Amazon follows Microsoft, investing big in carbon capture

Amazon follows Microsoft, investing big in carbon capture | The Enterprise World

Following a recent injection of government funding into technology designed to extract carbon from the atmosphere, major corporations are also stepping up their involvement.

On Tuesday, Amazon unveiled its plans to support the largest-ever deployment of direct air capture (DAC) technology by procuring a quarter of a million metric tons of carbon removal from STRATOS, the inaugural DAC plant from 1PointFive, a company specializing in carbon removal technology.
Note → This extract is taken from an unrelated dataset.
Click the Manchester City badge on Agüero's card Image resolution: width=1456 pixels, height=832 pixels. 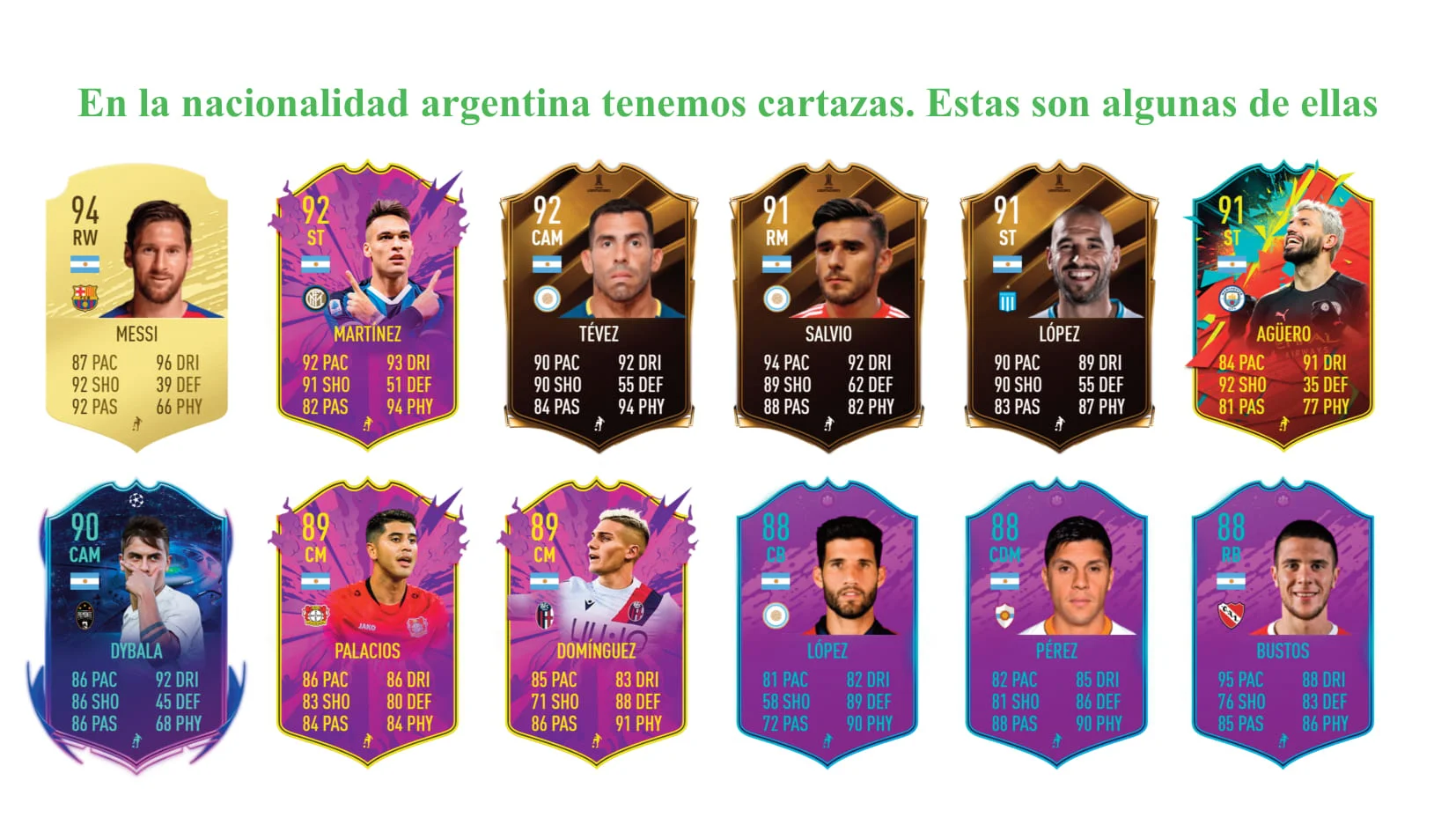tap(1230, 298)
While the exact financial details of Amazon’s investment were not disclosed, it marks a significant commitment.

Environmental Protection Agency (EPA)

The carbon removed by these air capture systems will be securely stored underground in saline aquifers, which are extensive rock formations saturated with saltwater.

To provide context, a quarter of a million metric tons of carbon dioxide is roughly equivalent to the emissions generated by 55,633 gasoline-powered cars in a single year, according to the Environmental Protection Agency (EPA).

Through its Climate Pledge Fund, Amazon is also channeling resources into CarbonCapture Inc., a climate tech firm focused on expediting the commercial deployment of novel DAC materials designed to absorb carbon.

Kara Hurst, Amazon’s Vice President of Worldwide Sustainability, emphasized the purpose behind these investments, stating, “With these two new investments in direct air capture, we aim to target emissions we can’t otherwise eliminate at their source. We’re also helping launch technologies we know the world will need to avoid the worst effects of global climate change—supporting those technologies’ growth so they’ll also be available to other companies and organizations.”

Why Big Tech Is Pouring Money Into Carbon Removal

California-based startup

Amazon is actively pursuing decarbonization of its global operations through initiatives such as renewable energy projects involving wind and solar, electrifying its delivery fleet, and reducing the weight of packaging per shipment.

Amazon’s announcement closely follows Microsoft’s recent news that it has agreed to purchase carbon credits from Heirloom Carbon, a California-based startup that employs limestone to extract carbon from the atmosphere. Over the next decade, these credits are expected to remove up to 315,000 metric tons of carbon dioxide, a value estimated to be at least $200 million based on market prices. This volume of carbon offsets is equivalent to the annual emissions of approximately 70,000 gas-powered cars.

Notably, Heirloom’s DAC Hub was recently chosen by the U.S. Department of Energy to receive up to $600 million in matching funding from the Bipartisan Infrastructure Law.